### Task to carry out:
In the records below, find each line with the word "computer" and copy it.

BEGIN Records to use

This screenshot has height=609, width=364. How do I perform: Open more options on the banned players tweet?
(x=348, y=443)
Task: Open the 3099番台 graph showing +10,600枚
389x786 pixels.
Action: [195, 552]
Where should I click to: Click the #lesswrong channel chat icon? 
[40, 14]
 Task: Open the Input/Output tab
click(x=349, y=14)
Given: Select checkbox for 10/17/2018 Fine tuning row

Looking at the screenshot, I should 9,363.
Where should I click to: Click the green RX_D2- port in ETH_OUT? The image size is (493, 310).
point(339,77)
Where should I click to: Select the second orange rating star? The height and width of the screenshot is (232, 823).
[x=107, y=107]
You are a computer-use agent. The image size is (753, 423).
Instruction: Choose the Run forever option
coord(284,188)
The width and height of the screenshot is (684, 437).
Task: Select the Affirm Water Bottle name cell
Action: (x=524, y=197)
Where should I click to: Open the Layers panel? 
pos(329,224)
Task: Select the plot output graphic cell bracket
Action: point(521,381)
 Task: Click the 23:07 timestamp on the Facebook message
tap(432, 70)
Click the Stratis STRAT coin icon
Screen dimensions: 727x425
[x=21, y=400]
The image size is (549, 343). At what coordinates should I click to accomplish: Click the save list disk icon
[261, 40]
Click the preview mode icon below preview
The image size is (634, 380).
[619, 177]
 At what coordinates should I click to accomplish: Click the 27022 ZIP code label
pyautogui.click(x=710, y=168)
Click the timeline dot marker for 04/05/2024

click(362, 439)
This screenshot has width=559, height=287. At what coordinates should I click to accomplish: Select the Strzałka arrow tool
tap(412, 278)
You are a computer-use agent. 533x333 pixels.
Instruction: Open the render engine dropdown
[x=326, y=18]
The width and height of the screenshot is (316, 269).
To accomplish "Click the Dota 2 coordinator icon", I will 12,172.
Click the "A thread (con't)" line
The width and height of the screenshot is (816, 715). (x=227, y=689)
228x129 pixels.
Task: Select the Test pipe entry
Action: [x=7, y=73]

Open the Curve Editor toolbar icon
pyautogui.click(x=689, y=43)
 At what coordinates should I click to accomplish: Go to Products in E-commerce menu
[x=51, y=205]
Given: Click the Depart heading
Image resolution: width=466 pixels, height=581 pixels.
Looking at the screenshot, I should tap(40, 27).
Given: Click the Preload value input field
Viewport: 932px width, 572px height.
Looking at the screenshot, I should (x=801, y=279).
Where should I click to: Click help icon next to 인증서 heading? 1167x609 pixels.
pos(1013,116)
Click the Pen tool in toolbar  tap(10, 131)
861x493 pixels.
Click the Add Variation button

END Records to use

### Output below:
You are a computer-use agent. The image size is (753, 423).
You are a computer-use agent. 533x333 pixels.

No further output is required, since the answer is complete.